_Text shown_

[Start]

You have a couple choices to get around this, but the easiest is to set the PowerShell execution policy to ‘unrestricted’ using the following PowerShell command (* you must be running PowerShell as an Administrator).  Go ahead and run this command in the PowerShell console in the bottom pane of the PowerShell editor:
Set-ExecutionPolicy UnRestricted
Accept the ‘Execution Policy Change’ dialog message – the dialog only appears if you are using the editor.  If you are using the non-editor PowerShell console, this ‘Execution Policy Change’ message will only echo to the console. Sorry about that little hiccup.  If you’re not comfortable with setting the execution policy to 'unrestricted,’ you get reverse the policy back to ‘restricted’ once you’re done generating the necessary T4 templates by using the following PowerShell command:
Set-ExecutionPolicy Restricted
For more PowerShell documentation, check out MSDN. Close the PowerShell editor. Okay, back to the tutorial…  Once you execute the PowerShell script, the T4_EF4_Repository directory will now contain a new ‘Solution’ sub-directory and will contain six T4 templates with the project-specific settings defined earlier.  These are the templates that we will be using in our application. image image Still with me?  I hope so.  I know – it’s a bit long the first time, but it’s really pretty simple and will be worth the effort.  Hang in there… Next, if you haven’t already done so, open up the Chinook Visual Studio Solution.  We are now going to add the POCO generator to the EF Data Model.  If you don’t have the ADO.NET POCO Entity Generator template installed, you will need to add it via the Visual Studio Extension Manager from the Visual Studio Gallery.

Adding the POCO Template

  • Open up the Chinook.edmx file so the EF data model is visible in the designer (this is located in the Chinook.Data.EF project)
  • Right-click on an empty area of the EF data model canvas and select ‘Add Code Generation Item…’
p2addcodegen
  • This will bring up the ‘Add new Item Dialog,’ in which you will choose the ADO.NET POCO Entity Generator template (via the Installed Templates –> Code node)

[End]

_Set problem 1_
Rewrite the tutorial passage starting with "Adding the POCO" and going on through "the Chinook.Data.EF project)", substituting "workspace" for "designer".

_Input rows_
[Start]

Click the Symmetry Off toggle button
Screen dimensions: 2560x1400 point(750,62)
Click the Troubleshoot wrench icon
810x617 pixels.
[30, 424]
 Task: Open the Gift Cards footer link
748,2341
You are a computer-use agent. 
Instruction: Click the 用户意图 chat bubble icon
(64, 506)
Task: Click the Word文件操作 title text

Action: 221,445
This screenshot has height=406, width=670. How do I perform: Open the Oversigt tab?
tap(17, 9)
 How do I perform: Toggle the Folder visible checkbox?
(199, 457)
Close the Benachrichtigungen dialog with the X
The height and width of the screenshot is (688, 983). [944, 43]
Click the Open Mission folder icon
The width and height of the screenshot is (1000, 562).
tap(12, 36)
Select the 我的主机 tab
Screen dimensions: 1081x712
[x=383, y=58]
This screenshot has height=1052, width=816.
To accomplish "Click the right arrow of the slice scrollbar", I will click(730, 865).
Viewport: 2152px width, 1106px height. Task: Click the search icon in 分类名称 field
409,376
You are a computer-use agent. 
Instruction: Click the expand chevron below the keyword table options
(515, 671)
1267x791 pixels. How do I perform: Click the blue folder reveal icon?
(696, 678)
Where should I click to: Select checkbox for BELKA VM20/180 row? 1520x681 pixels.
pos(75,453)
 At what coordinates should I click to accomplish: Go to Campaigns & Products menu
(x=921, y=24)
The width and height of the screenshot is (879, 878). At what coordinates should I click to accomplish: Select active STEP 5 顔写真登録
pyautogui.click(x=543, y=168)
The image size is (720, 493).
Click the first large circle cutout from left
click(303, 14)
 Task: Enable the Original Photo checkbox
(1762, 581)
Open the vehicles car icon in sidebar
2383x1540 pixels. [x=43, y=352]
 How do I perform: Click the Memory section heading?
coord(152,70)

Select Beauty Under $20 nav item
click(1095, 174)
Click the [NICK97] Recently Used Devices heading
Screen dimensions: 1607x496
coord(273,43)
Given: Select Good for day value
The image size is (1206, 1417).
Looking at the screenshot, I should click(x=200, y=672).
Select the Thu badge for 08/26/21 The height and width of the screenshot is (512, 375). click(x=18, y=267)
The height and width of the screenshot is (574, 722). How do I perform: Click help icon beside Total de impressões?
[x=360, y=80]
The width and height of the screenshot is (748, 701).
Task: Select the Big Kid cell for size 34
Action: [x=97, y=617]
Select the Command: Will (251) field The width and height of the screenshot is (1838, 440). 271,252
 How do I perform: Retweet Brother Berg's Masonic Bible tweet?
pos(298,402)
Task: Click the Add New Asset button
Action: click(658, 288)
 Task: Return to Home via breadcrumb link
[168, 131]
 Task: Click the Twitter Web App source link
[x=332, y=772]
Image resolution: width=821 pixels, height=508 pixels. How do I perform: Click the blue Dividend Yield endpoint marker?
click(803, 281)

[End]

_Set problem 2_
Render part of the records as a numbered list. Start with the line with "The width and height of the screenshot is (879, 878).", go on through the line with "click(303, 14)" (including both of those lines), and leave out any blank lines.

_Correct response 1_
Adding the POCO Template

  • Open up the Chinook.edmx file so the EF data model is visible in the workspace (this is located in the Chinook.Data.EF project)

_Correct response 2_
1. The width and height of the screenshot is (879, 878). At what coordinates should I click to accomplish: Select active STEP 5 顔写真登録
2. pyautogui.click(x=543, y=168)
3. The image size is (720, 493).
4. Click the first large circle cutout from left
5. click(303, 14)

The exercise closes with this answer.